Columna de Óscar Contardo: La moda mata
Miro fotos antiguas para reparar en la ropa de otro tiempo. Fotos como las que tomó Armindo Cardoso durante la Unidad Popular, en los 70, en donde casi nadie lleva jeans, ni zapatillas deportivas, y en lugar de parkas, la gente en las calles posa usando pesados chaquetones abotonados. De vez en cuando leo libros sobre ropa, publicaciones como las de Pía Montalva o Juan Luis Salinas, colmadas de palabras que remiten a una época de modistas de barrio y sastrería a la medida, palabra como cretona, popelina, organdí, muselina o pintora, expresiones como pied de poule o verde musgo. Tengo un amigo que es capaz de distinguir el azul cremoso del celeste y un padre orgulloso de que un abrigo acumule décadas como si fueran condecoraciones. Me gusta ver la ropa de los otros, sobre todo de la gente que tiene un gusto que a mí se me hace esquivo, admiro telas, cortes y estampados. Me gusta halagar a los bien vestidos, porque a mí se me hace cuesta arriba elegir qué ponerme, así que siempre me visto igual, me aburren las tiendas. No tengo una mirada moral sobre comprar o no comprar ropa, para mí significa una actividad a la que me cuesta exponerme por el tedio de elegir y probar. Me interesa la ropa de los otros como rastro, como artefacto de civilización que deja una huella ancha en el tiempo que se extiende y se bifurca por caminos insospechados.
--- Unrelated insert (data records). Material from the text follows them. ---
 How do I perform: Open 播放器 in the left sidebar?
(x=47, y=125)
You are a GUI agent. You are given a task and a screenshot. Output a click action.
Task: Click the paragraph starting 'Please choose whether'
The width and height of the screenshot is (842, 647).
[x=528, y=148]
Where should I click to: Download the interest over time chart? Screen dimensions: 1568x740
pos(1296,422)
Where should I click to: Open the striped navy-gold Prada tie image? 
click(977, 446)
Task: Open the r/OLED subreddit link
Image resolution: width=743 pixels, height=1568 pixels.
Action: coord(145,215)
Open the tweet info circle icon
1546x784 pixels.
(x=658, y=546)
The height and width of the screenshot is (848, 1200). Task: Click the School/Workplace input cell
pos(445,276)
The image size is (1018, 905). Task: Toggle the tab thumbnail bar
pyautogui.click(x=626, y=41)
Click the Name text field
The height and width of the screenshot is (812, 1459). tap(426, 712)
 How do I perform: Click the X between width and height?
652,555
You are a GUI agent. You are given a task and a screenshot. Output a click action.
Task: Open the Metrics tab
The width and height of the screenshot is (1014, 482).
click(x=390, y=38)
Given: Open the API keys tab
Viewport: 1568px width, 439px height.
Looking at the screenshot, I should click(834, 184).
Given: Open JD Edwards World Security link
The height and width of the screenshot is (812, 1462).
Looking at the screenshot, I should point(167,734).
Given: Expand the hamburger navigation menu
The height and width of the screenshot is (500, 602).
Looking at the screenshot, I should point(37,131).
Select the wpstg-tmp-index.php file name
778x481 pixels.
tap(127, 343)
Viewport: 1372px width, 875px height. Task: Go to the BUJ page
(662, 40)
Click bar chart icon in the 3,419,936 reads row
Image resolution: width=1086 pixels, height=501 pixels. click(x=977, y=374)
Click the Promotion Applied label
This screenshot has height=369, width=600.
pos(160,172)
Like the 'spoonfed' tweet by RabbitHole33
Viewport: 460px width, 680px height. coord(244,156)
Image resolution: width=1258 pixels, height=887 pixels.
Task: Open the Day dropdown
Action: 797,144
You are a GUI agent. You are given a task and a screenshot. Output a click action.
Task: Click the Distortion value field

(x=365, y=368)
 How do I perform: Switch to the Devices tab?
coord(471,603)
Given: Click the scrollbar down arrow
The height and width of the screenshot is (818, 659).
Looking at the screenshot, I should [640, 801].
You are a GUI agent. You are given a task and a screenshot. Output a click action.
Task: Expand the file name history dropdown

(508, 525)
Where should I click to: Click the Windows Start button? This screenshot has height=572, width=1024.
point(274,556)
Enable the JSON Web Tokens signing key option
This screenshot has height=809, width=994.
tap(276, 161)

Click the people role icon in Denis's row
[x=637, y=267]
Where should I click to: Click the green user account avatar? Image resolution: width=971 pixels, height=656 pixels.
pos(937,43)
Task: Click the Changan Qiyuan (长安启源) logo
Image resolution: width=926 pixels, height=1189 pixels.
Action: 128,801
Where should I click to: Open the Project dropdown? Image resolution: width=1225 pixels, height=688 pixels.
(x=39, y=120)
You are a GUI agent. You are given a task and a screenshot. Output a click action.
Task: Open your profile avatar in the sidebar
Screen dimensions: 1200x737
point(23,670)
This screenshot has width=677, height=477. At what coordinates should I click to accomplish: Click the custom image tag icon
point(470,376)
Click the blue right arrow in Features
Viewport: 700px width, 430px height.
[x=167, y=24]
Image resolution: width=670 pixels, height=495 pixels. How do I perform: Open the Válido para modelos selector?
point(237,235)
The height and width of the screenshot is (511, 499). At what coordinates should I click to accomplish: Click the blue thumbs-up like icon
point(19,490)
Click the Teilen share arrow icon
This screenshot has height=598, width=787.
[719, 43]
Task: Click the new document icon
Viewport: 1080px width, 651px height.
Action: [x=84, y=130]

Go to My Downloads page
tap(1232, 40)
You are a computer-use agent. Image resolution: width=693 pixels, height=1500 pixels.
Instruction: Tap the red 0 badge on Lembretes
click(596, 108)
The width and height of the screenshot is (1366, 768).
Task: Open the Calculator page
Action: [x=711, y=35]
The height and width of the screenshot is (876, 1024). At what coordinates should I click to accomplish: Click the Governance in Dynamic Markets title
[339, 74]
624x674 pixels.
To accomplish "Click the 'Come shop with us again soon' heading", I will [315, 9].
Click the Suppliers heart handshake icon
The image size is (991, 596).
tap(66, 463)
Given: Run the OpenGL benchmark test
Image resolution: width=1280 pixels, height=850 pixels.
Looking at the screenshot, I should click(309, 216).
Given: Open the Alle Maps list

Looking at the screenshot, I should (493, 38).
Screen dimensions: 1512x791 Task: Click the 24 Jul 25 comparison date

En las memorias de Stephan Zweig la ropa que usaban los adultos durante su infancia parece una señal de prisión, menciona los alzacuellos, la marquesota y las levitas vienesas en los varones y los cuellos cerrados hasta el mentón, las cinturas encorsetadas, la enaguas y camisas y camisolas cubriendo los cuerpos de las mujeres por completo. Señales de una ruda disciplina de los cuerpos acompañada de decenas de detalles: barbas recortadas para dar la idea de autoridad, en los hombres; peinados altos, sombreros y horquillas para exhibir distinción en las mujeres.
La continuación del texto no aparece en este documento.